(Arrahmah.com) – Amal shalih yang dikerjakan orang tua akan memberikan dampak positif secara kejiwaan kepada sang anak. Demikian pula telah disampaikan bahwa perbuatan buruk orang tua juga dapat memberikan dampak psikis yang buruk terhadap pendidikan anak.
Amal-amal kebaikan yang dilakukan kedua orang tua dapat mendatangkan pujian orang lain dari masyarakat kepada anak-anak kita. Demikian pula, perbuatan-perbuatan buruk yang dilakukan orang tua akan mendatangkan celaan, cibiran dan hinaan dari masyarakat. Semua hal di atas mempengaruhi kepribadian dan kondisi kejiwaan anak. Sehingga janganlah kita, wahai ayah dan ibu, menjadi sebab anak-anak dicela karena perbuatan kita sendiri.

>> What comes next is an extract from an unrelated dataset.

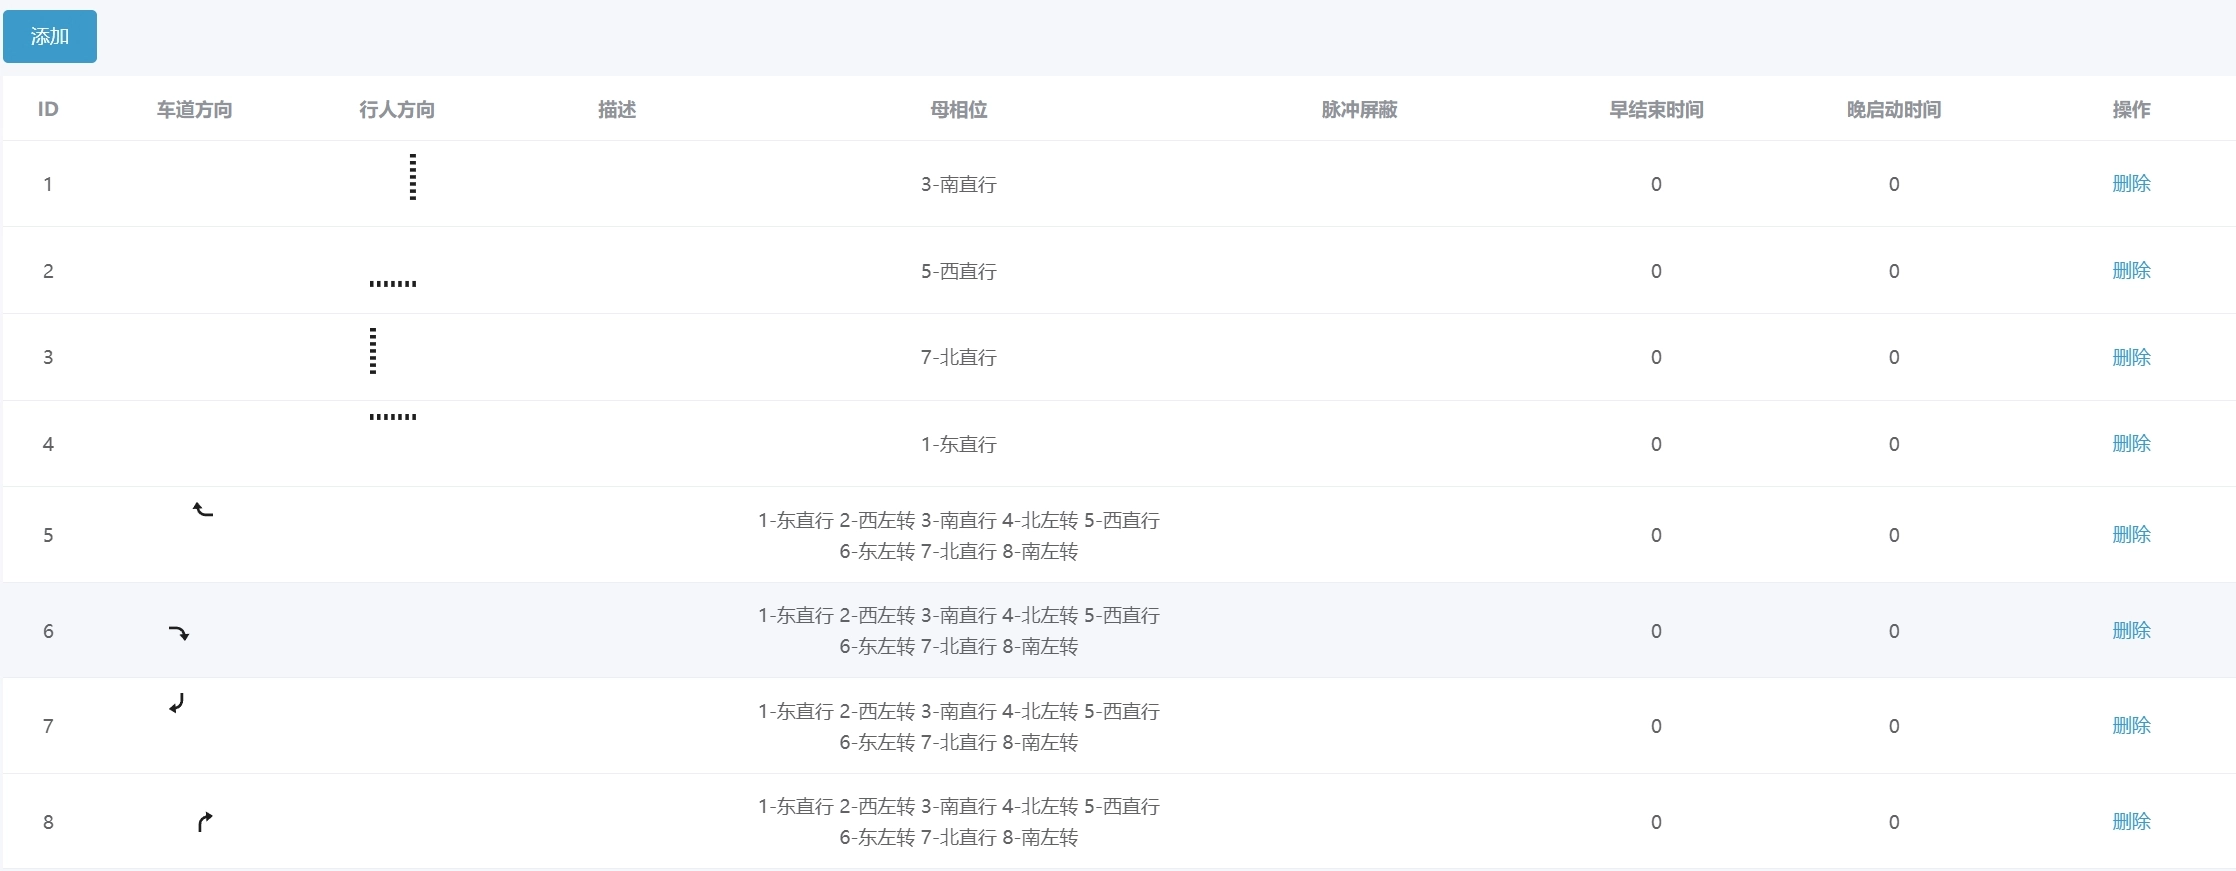This screenshot has width=2236, height=871.
Task: Select the 3-南直行 parent phase cell
Action: click(958, 184)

Apakah kita ridho jika ada yang mengatakan kepada anak kita, “Ayahmu pencuri? Ayahmu pezina? Ibumu itu suka memasukkan lelaki hidung belang ke rumah? Laki-laki itu sering berdua-duaan dengan ibumu?”.
Apakah kita ridho jika ada yang mengatakan kepada anak kita,“Sesungguhnya ibumu suka ingkar janji?”

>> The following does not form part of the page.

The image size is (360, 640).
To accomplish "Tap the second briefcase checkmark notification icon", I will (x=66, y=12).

Hal tersebut merupakan perkara yang akan menghancurkan kepribadian anak-anak kita, namun kita tidak sadar. Seorang anak yang jika disebutkan bahwa Engkau adalah anak orang yang shalih, orang tuamu adalah orang berilmu, orang yang pemberani, sering mendamaikan orang, dermawan kepada orang-orang miskin, orang yang sering ibadah, maka tentu kejiwaan sang anak akan meningkat, akhlaknya akan mulia dan dia akan bersemangat melakukan berbagai amal kebaikan.

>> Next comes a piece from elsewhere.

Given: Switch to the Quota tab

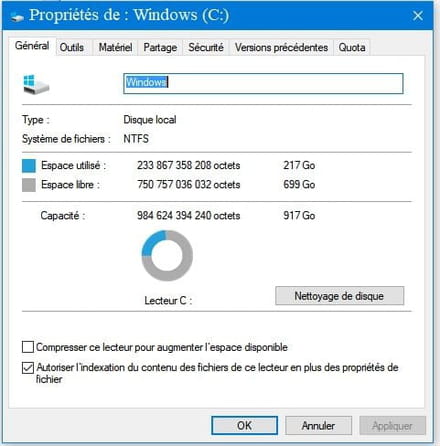Looking at the screenshot, I should coord(352,47).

Namun jika dia mendengar masyarakat menggelari orang tuanya dengan gelar buruk, mencela orang tuanya karena perilaku buruk dan memalukan, tentu jiwanya akan hancur.
Oleh karena itu, Allah Ta’ala banyak menyebut anak-anak dengan (sebab) keshalihan orang tuanya. Allah Ta’ala memotivasi mereka dengan hal tersebut untuk beriman, bersyukur dan beramal shalih. Allah Ta’ala berfirman,
ذُرِّيَّةَ مَنْ حَمَلْنَا مَعَ نُوحٍ إِنَّهُ كَانَ عَبْدًا شَكُورًا
“Anak cucu dari orang-orang yang Kami bawa bersama-sama Nuh. Sesungguhnya dia adalah hamba (Allah) yang banyak bersyukur.” (QS. Al-Isra’ [17]: 3)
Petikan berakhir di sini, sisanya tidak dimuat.